_What to produce:_ Which lines in the records below contain the word "Given"? Return each of them.

Source data:

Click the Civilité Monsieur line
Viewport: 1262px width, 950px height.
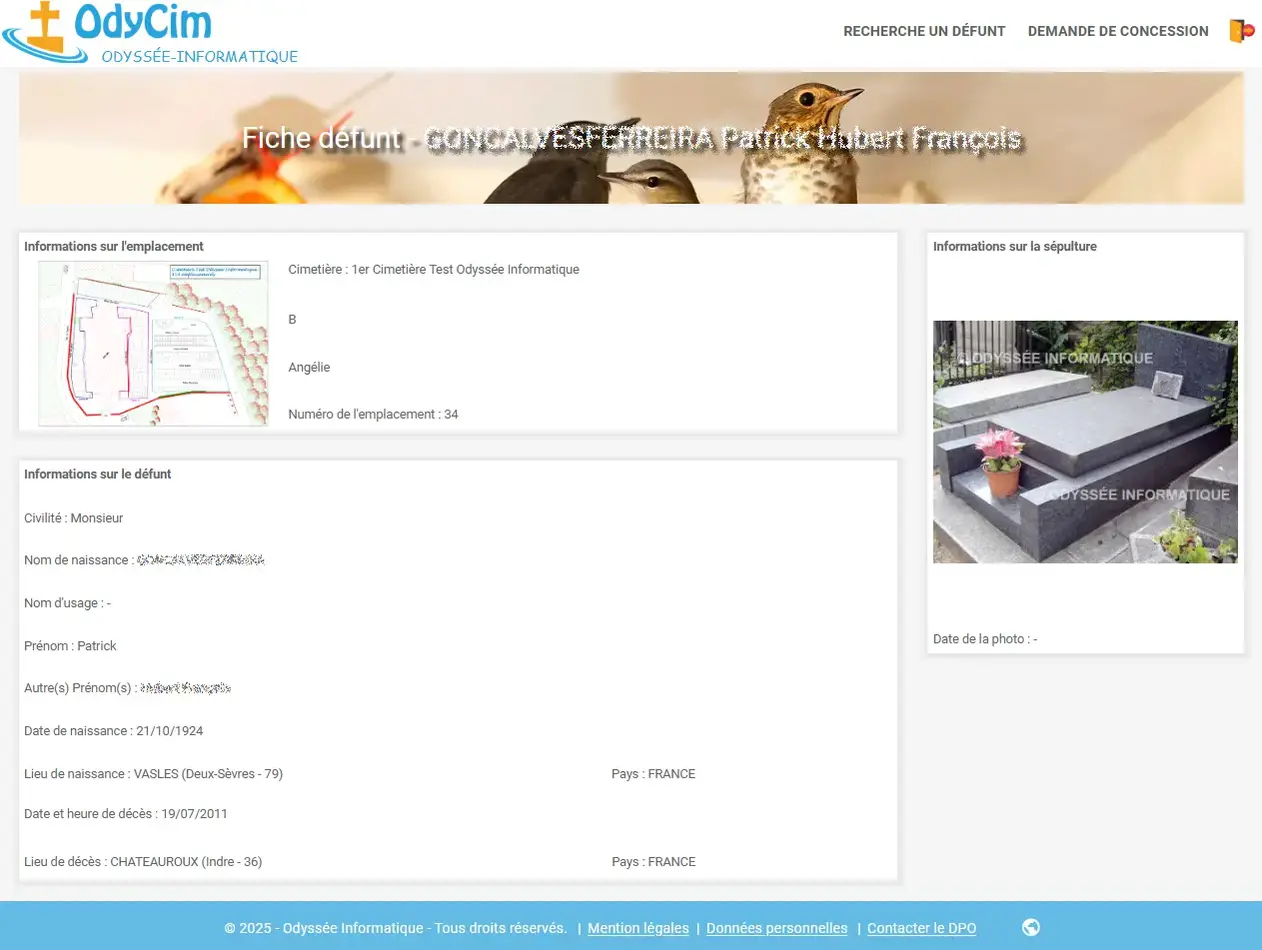click(x=74, y=518)
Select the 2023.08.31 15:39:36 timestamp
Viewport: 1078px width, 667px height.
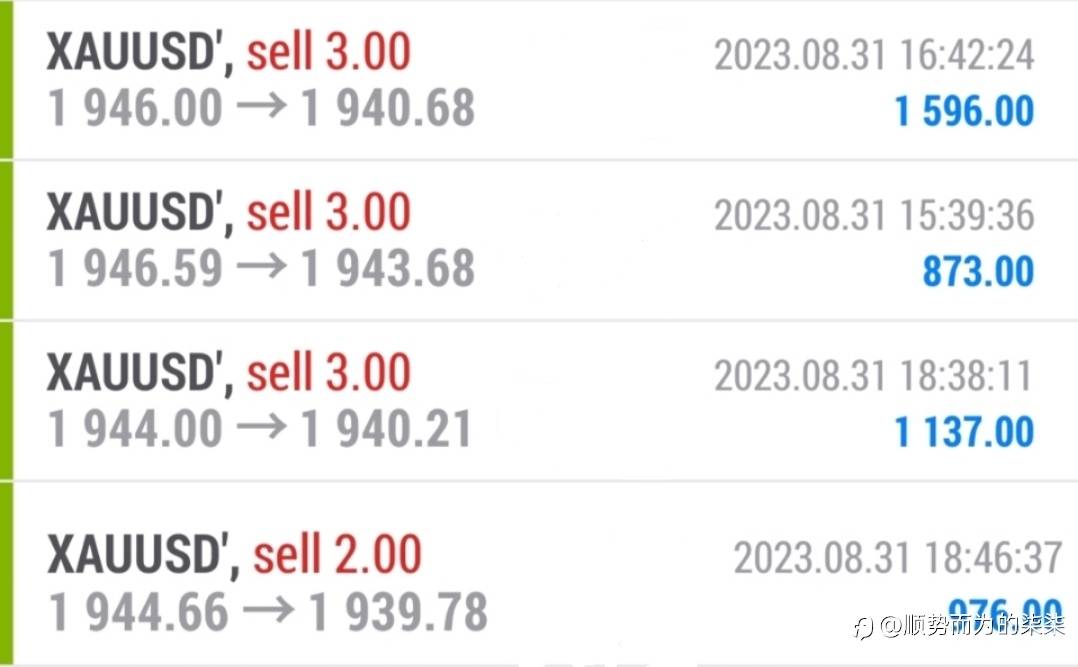point(873,215)
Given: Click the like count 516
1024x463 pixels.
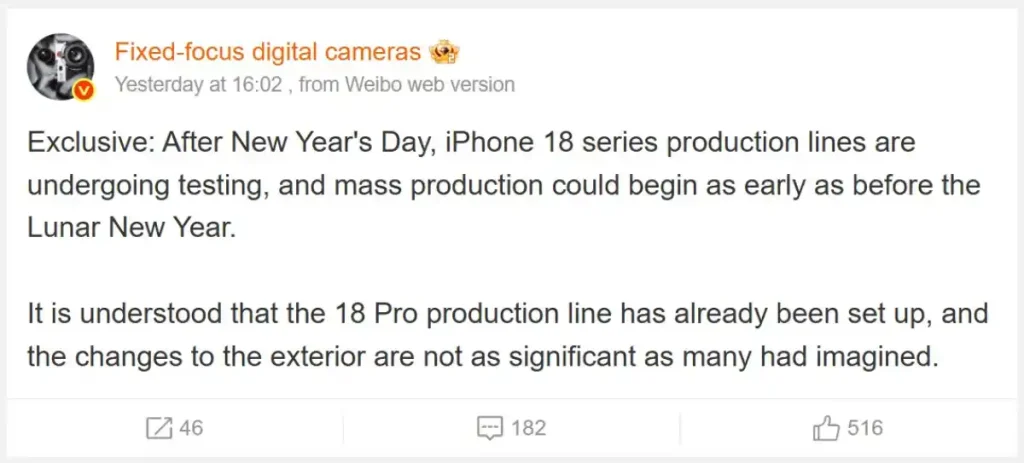Looking at the screenshot, I should click(865, 429).
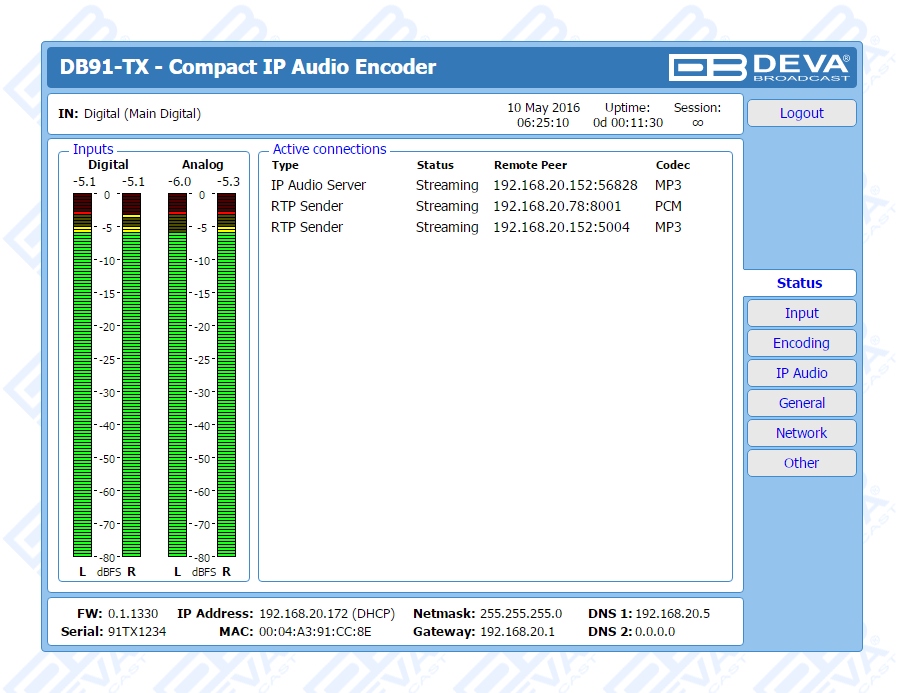The height and width of the screenshot is (693, 904).
Task: Click the Analog right channel level meter
Action: [x=226, y=375]
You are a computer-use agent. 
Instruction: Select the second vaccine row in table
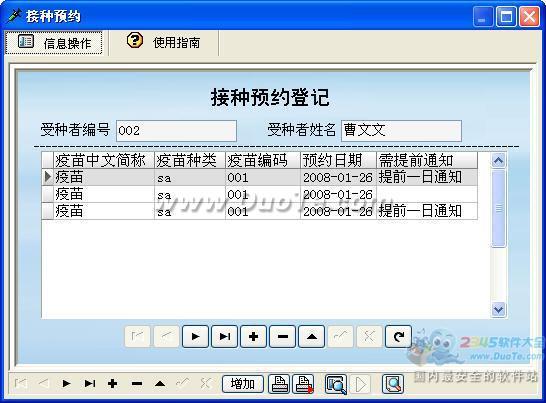pyautogui.click(x=259, y=194)
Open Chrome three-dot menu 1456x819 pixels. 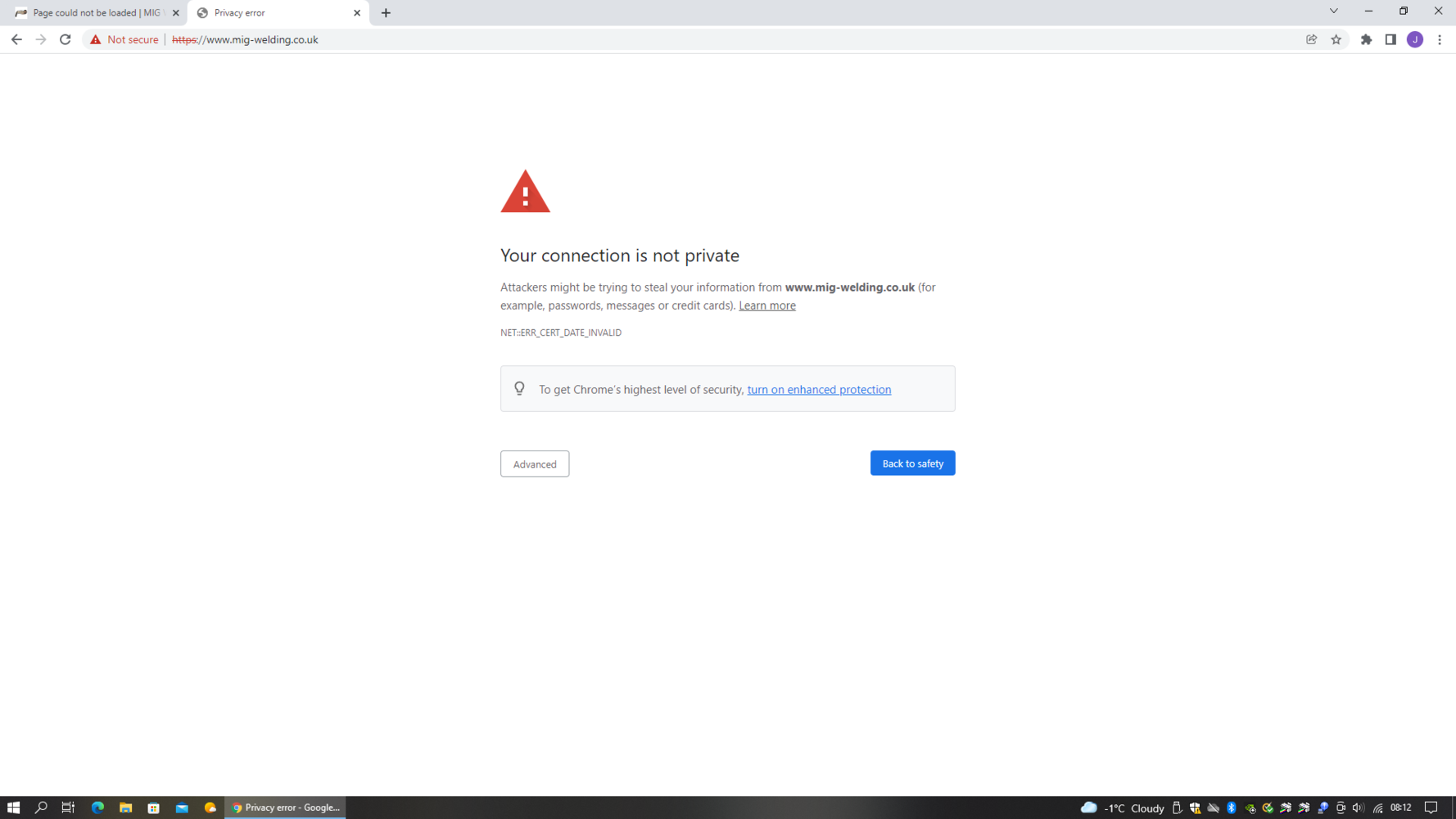point(1439,39)
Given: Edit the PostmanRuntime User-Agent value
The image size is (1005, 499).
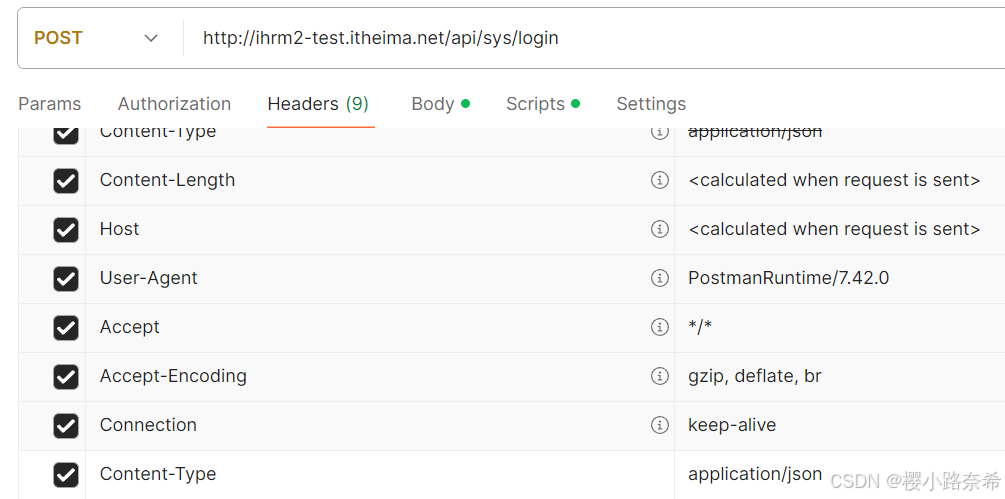Looking at the screenshot, I should [788, 278].
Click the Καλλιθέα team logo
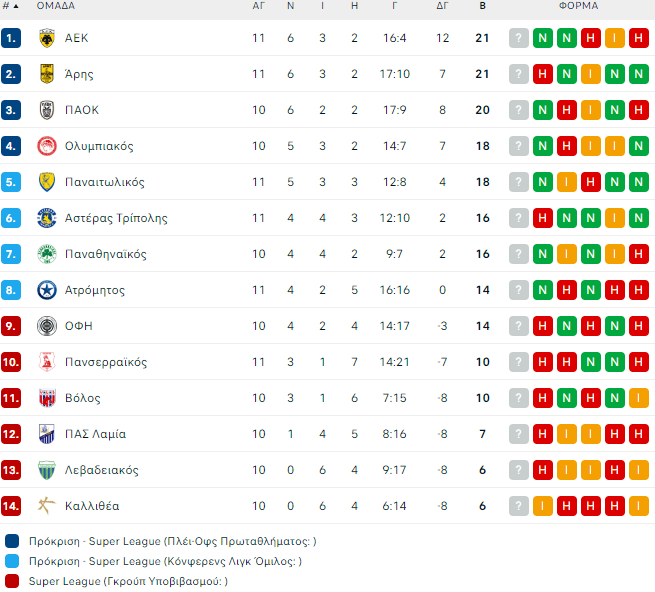The height and width of the screenshot is (592, 655). click(x=47, y=506)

_Response area:_
Given: Click the like count 516
Given: Edit the PostmanRuntime User-Agent value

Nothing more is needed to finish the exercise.